The vicar doesn’t hear and continues with the service, introducing the first reading, gearing up for the eulogy.
I try to lower my voice. “It hurt, losing her to him, Jessie. I loved her.”
“She loved you too. But what did she ever do to make you think she fancied you?”
“Look at this cunt.” she murmurs, as Millie’s brother, shoulders dropped, walks toward the vicar shuffling paper. “Everything she told him and he’s still out drinking every other night with Mark.”
She watches the man like a hawk for a few seconds, preemptively angry about what he might say. She relaxes a little when he starts to stumble through a classic poem, rather than a speech.
She looks at me. Leans in and speaks, low and sure, into my ear.
“She told you, Nick. She tried to tell you over and over how unhappy she was, how small she felt. How sick to her stomach. I saw the messages. She didn’t put on a show, and most of the time you either took it as an opportunity to message back whining about your own shit, or didn’t reply at all.”
I’m staring straight ahead and have sudden terrible clarity. I don’t care if anybody can hear us now, but they’re all stuck in their own funeral.
“Not just you. A few of us. A few of the people here. Everyone down there on the front row. She did what she was supposed to, in the last few years; when it got too much, she asked people for help. But because she didn’t scream and wail, or because we were petulant pricks like you, we didn’t help her.”
The reading finishes, and the vicar asks us all to find a prayer in the photocopied booklet we were handed as we walked in. There’s a shuffle of noise as everyone sorts themselves out.
“So she helped herself. We didn’t hear her, so she helped herself. And then a few months of freedom later it turned out that the poorly stomach she’d had for years, that everyone told her was just her being weak and nervy and stressy and she needed to be more resilient… Well, it turned out we shouldn’t have ignored that, either.”
She’s silent throughout the prayer. I try not to look at her, not to steal glances at her face, but I fail. I’m braced for what she’ll say next.
Instead, the prayer finishes, and everyone is shifting position again, and the vicar starts talking. As he does, Jessie speaks quickly and quietly to me.
“We let her down. We spoke over her, told her she was wrong, everything was fine, and she needed us and we were worse than shit. And now they’re acting like her dying was something that was done to them, not something they did. It isn’t right.”

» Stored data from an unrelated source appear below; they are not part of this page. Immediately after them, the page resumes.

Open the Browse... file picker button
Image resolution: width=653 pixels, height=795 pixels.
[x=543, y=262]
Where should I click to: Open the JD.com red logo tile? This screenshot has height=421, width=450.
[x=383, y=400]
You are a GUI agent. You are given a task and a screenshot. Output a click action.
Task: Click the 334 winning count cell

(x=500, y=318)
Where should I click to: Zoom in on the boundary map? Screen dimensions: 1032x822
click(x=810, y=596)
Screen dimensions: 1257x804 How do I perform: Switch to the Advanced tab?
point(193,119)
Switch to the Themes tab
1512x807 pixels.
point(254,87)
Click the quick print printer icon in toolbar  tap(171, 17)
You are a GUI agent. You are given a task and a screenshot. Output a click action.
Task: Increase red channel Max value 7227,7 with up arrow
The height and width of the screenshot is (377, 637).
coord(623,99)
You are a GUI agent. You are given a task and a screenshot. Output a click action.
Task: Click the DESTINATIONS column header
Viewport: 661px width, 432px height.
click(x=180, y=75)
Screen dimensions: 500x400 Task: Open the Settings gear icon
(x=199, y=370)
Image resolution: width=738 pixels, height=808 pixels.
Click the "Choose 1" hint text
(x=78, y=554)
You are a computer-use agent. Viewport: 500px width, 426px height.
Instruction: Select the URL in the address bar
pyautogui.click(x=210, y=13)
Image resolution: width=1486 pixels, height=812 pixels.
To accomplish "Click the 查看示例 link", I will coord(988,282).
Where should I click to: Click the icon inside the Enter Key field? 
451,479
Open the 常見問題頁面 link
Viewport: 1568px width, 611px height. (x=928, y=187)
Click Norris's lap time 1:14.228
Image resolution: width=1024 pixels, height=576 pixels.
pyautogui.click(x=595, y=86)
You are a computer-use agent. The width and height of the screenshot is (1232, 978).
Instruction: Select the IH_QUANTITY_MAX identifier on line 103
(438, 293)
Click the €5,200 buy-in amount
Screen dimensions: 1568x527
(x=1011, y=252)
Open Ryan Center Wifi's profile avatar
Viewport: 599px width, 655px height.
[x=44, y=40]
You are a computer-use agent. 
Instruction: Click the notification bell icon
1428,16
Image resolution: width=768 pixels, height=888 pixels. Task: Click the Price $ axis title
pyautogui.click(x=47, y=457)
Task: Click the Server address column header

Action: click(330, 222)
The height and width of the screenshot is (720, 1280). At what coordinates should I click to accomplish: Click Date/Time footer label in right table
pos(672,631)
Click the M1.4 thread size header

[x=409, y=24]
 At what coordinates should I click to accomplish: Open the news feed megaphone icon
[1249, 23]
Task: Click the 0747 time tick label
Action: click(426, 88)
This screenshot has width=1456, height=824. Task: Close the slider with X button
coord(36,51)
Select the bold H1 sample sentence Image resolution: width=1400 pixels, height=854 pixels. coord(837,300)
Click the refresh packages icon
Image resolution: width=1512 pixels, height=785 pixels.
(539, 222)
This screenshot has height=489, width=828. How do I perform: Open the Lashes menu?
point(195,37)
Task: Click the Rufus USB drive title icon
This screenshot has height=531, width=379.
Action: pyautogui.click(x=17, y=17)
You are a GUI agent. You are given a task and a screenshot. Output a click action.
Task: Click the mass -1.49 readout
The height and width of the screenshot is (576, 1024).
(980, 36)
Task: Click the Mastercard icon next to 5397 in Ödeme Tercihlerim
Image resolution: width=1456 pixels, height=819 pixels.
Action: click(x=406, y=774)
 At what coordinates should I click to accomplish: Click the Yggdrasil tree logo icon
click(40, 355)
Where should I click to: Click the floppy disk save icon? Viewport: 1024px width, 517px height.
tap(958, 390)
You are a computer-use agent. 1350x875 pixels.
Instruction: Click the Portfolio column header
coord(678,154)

Now someone is saying Jessie’s name, and I realise that the vicar is calling her forward, saying she’s going to say a few words to the assembled mourners. She puts herself together, gets up from the pew, rearranges her clothes, turns to me.
“I’m going to tell them so.” she says, and walks away from me, toward the pulpit.
I watch her go, but I don’t want to hear what she says next. I’m desperate not to hear it. My body tenses up, muscles telling me they’re ready for me to get up, get out of here. How can it hurt, now, to stay a little ignorant?
If I’m here when she starts talking, I’ll have to stay here forever.